=== Source extract ===

By leveraging ServiceNow Stream Connect for Apache Kafka, customers can seamlessly integrate Kafka event streaming into their ServiceNow workflows, enhancing automation, data synchronization, and operational efficiency across their enterprise systems.
Connect your Apache Kafka environment to your ServiceNow instance with ServiceNow® Stream Connect for Apache Kafka.
Apache Kafka is a distributed event-streaming platform that provides a unified way to exchange data across multiple systems. Stream Connect for Apache Kafka links your Kafka environment to your ServiceNow instance, enabling you to stream data between your instance and your external systems.
Benefits
Publish and process Kafka events at scale. Publish events to your Kafka environment from your ServiceNow instance and consume Kafka events from your external systems at a high volume with low latency.
- Build flows that produce and consume Kafka events. Stream Connect is integrated with Workflow Studio, providing a low-code way to publish and process Kafka messages.
- Import data from your Kafka environment and process that data using your existing Robust Transform Engine (RTE) or transform map configurations.
- Configure a consumer that uses your own scripts to process data from a Kafka topic.
- Monitor your consumers' performance with detailed reporting of statistics and performance metrics.
Components
Stream Connect has the following components.
- Producers
A producer publishes events to a Kafka environment. Stream Connect has two producers.
- Kafka Producer step in Workflow Studio
- ProducerV2 API
- Consumers
A consumer reads and processes events from a Kafka environment. Stream Connect has several consumers.
- Kafka Message trigger in Workflow Studio
- Extract Transform Load (ETL) Consumer
- Transform Map Consumer
- Script Consumer
- Topics and topic namespaces
Events are organized and stored in topics. A topic stores events of the same type. Topics are partitioned. Events have a key. Events with the same key are stored in the same partition.

===

Stated problem: In the Stream Connect overview above, where are events that share the same key stored?

=== Data supplied ===

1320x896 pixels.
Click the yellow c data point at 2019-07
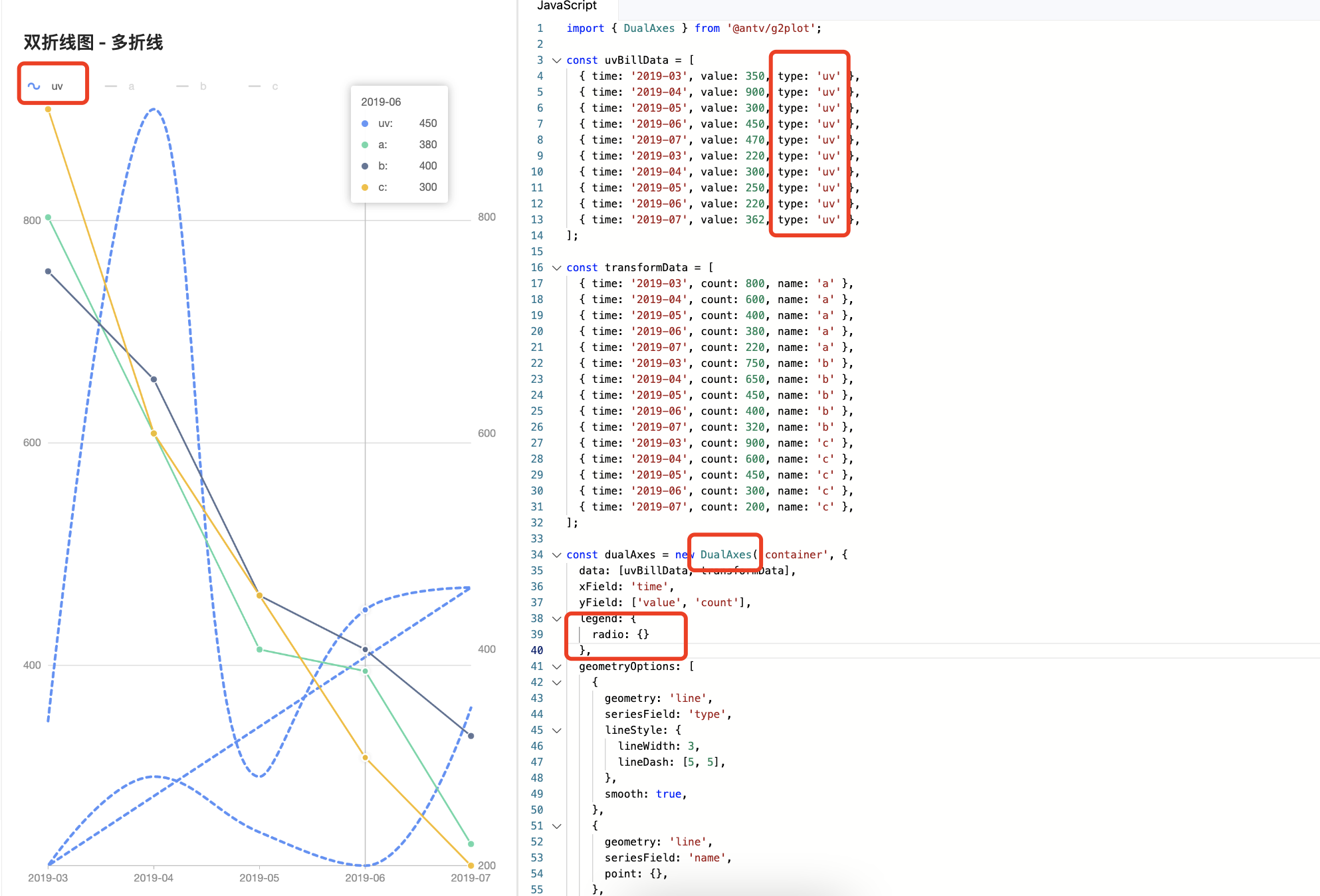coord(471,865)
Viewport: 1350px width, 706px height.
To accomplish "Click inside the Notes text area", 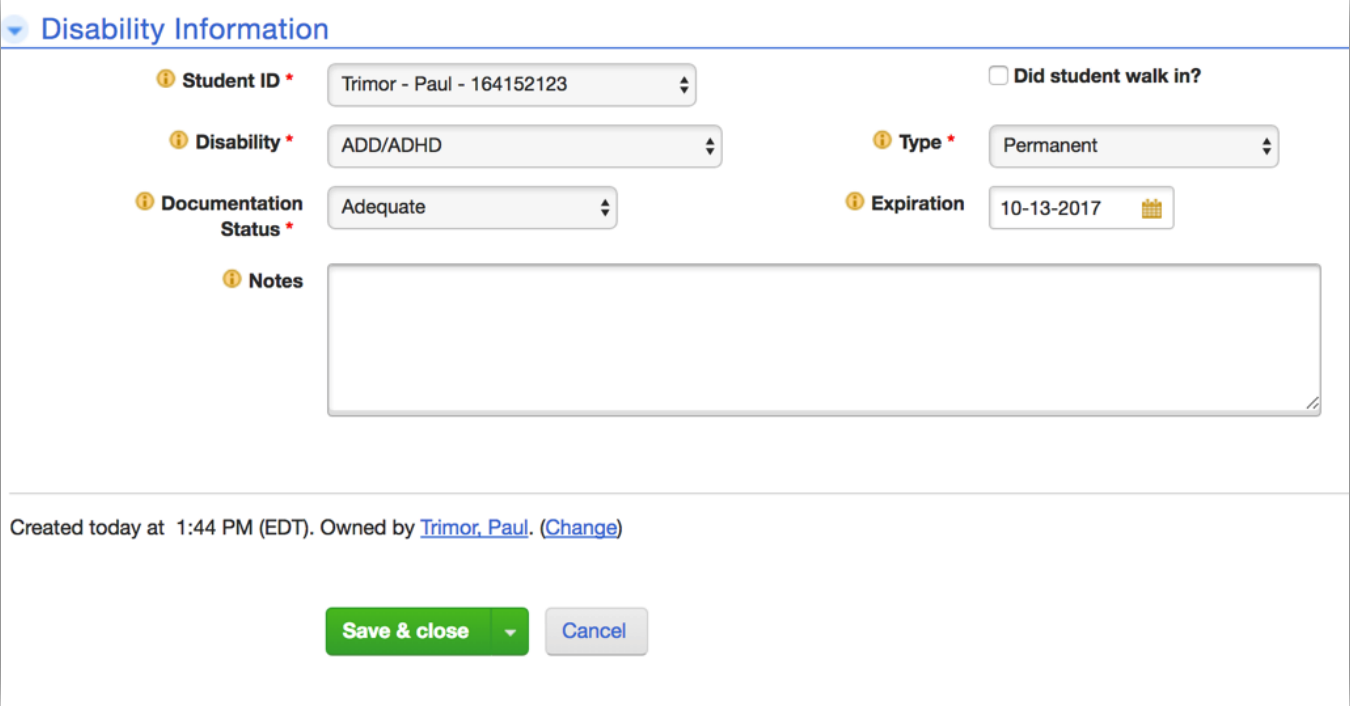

===
=== Data supplied ===

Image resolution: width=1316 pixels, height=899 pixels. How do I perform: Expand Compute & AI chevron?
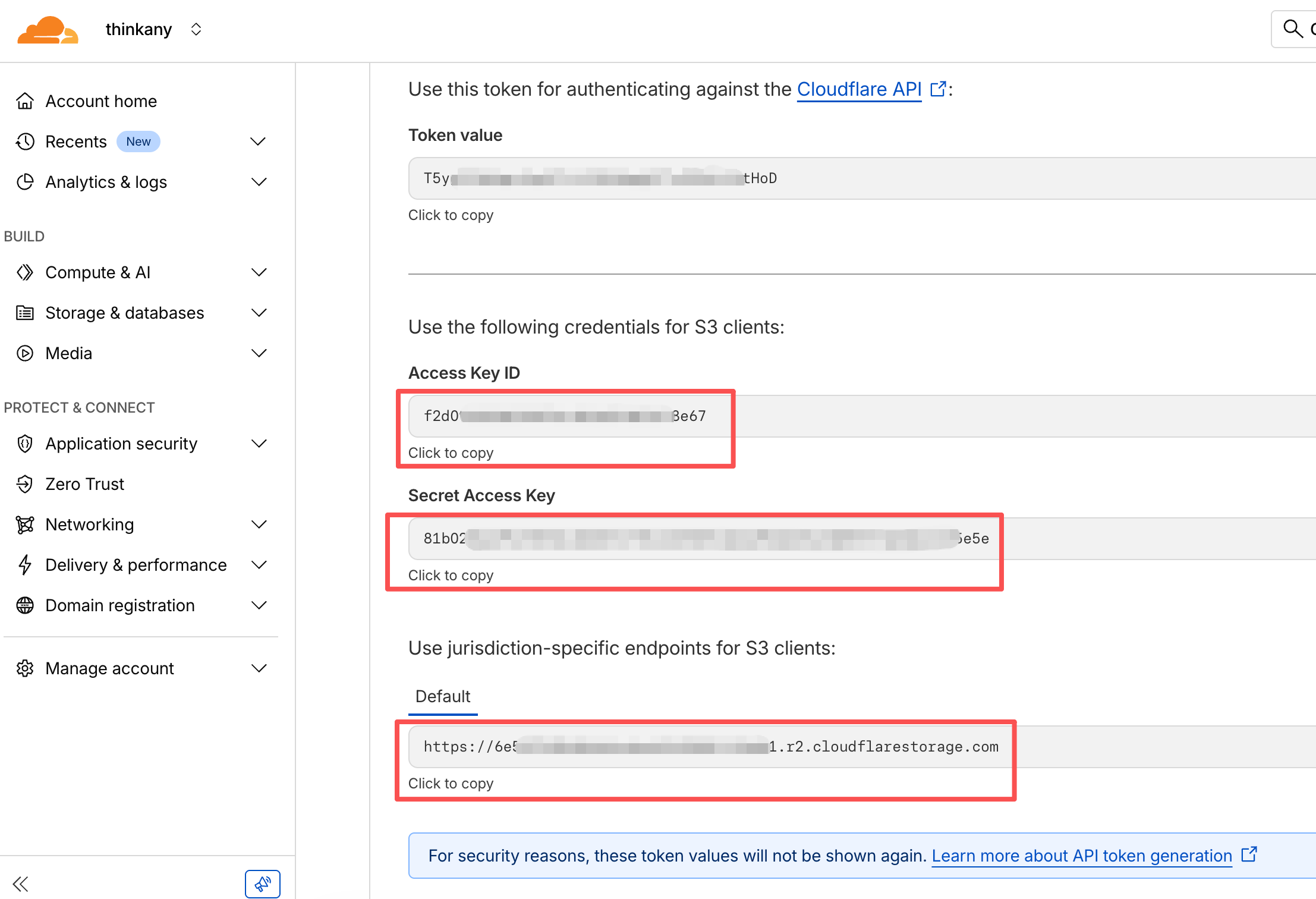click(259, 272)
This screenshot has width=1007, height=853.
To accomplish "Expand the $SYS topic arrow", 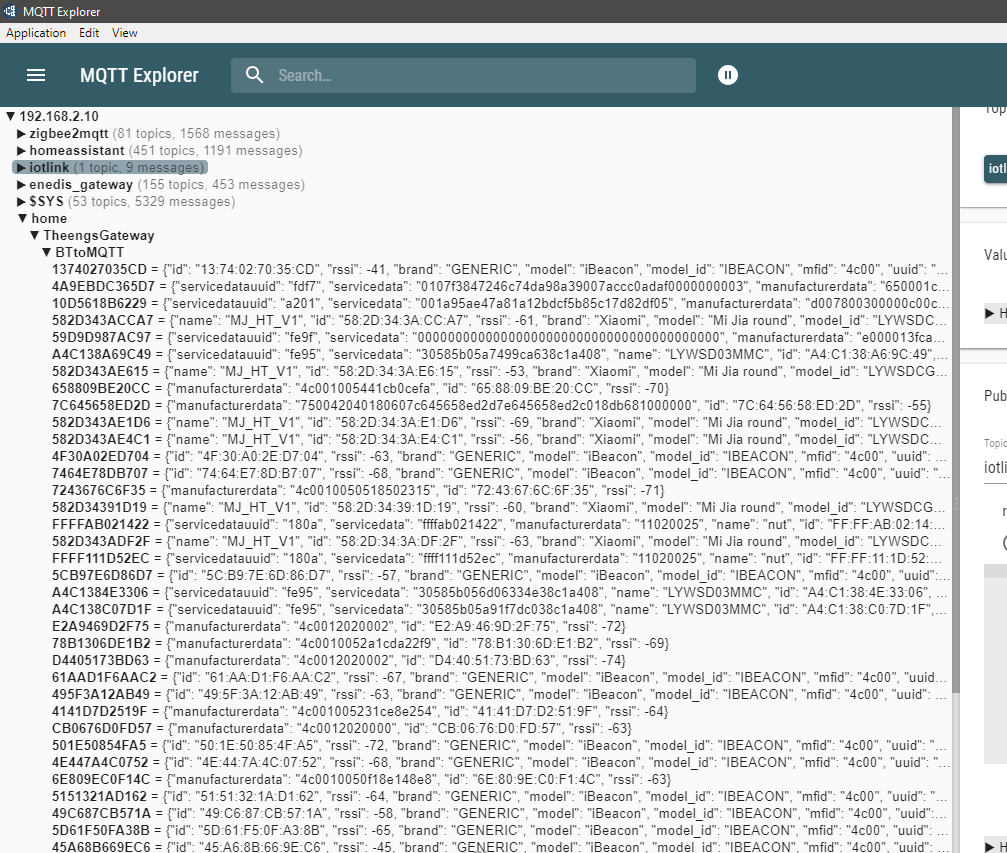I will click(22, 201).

===
=== Data supplied ===

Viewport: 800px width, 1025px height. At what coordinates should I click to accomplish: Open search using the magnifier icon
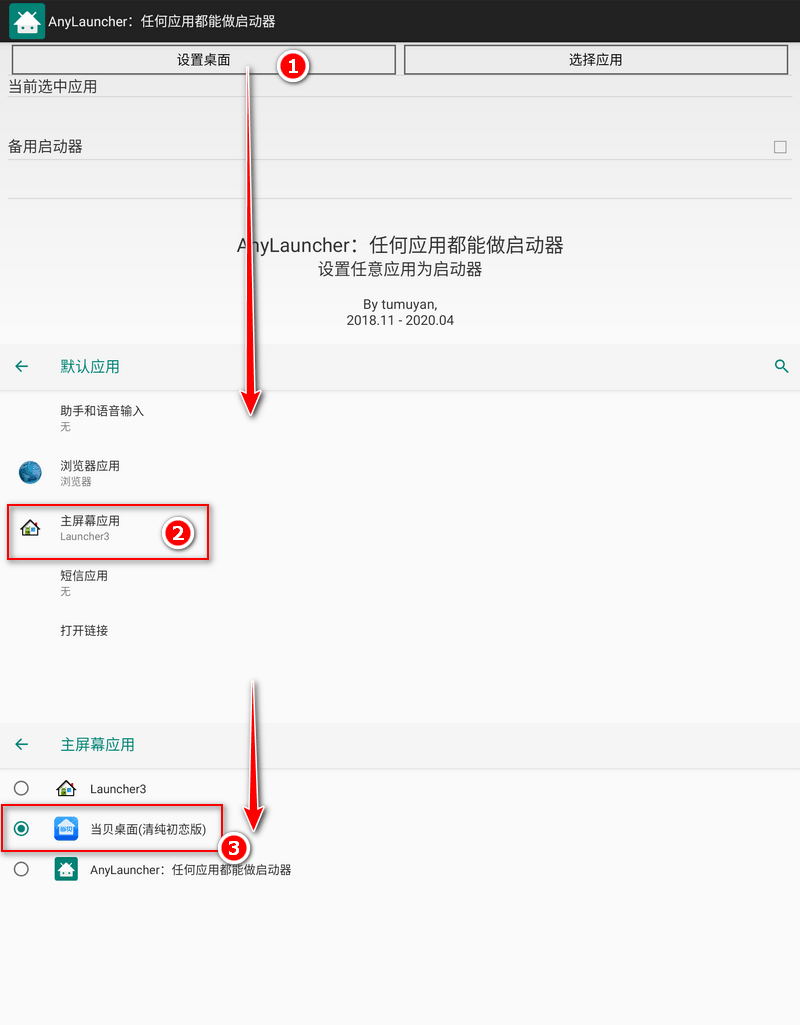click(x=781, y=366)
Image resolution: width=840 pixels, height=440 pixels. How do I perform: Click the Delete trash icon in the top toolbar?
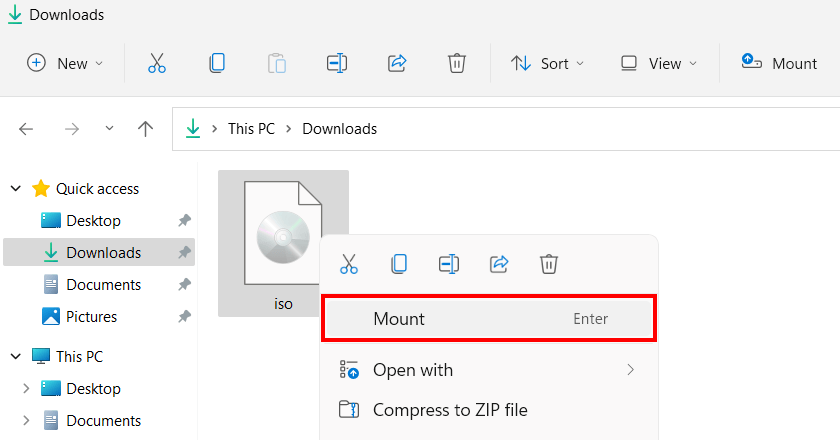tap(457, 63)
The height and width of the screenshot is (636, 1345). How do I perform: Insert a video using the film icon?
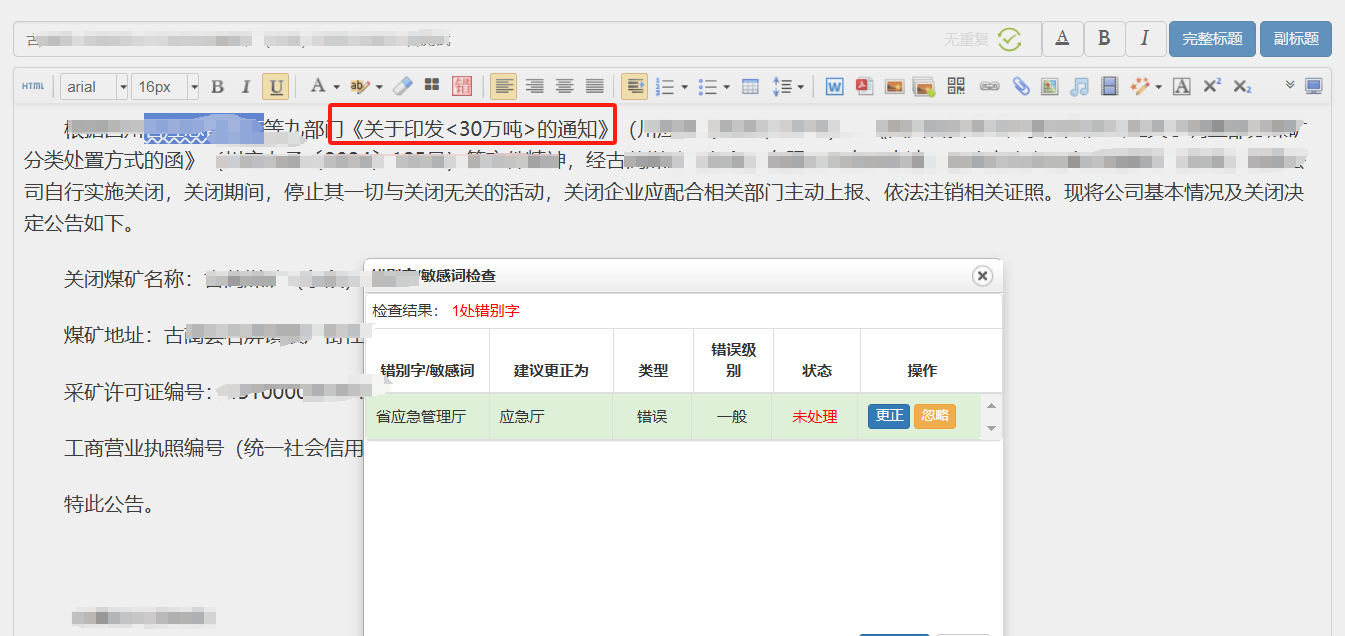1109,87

===

Reply: In the same partition.